Stored records
..........

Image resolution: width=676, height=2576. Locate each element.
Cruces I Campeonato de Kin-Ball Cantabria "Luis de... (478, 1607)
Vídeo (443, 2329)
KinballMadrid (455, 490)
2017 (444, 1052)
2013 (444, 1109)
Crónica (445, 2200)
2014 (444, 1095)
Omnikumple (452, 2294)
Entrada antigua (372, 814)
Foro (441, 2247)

..........

# EXERCISE PROMPT
All the entries above must be repeated exactly as they were given.

# ANSWER BOX
Image resolution: width=676, height=2576. Locate each element.
Cruces I Campeonato de Kin-Ball Cantabria "Luis de... (478, 1607)
Vídeo (443, 2329)
KinballMadrid (455, 490)
2017 (444, 1052)
2013 (444, 1109)
Crónica (445, 2200)
2014 (444, 1095)
Omnikumple (452, 2294)
Entrada antigua (372, 814)
Foro (441, 2247)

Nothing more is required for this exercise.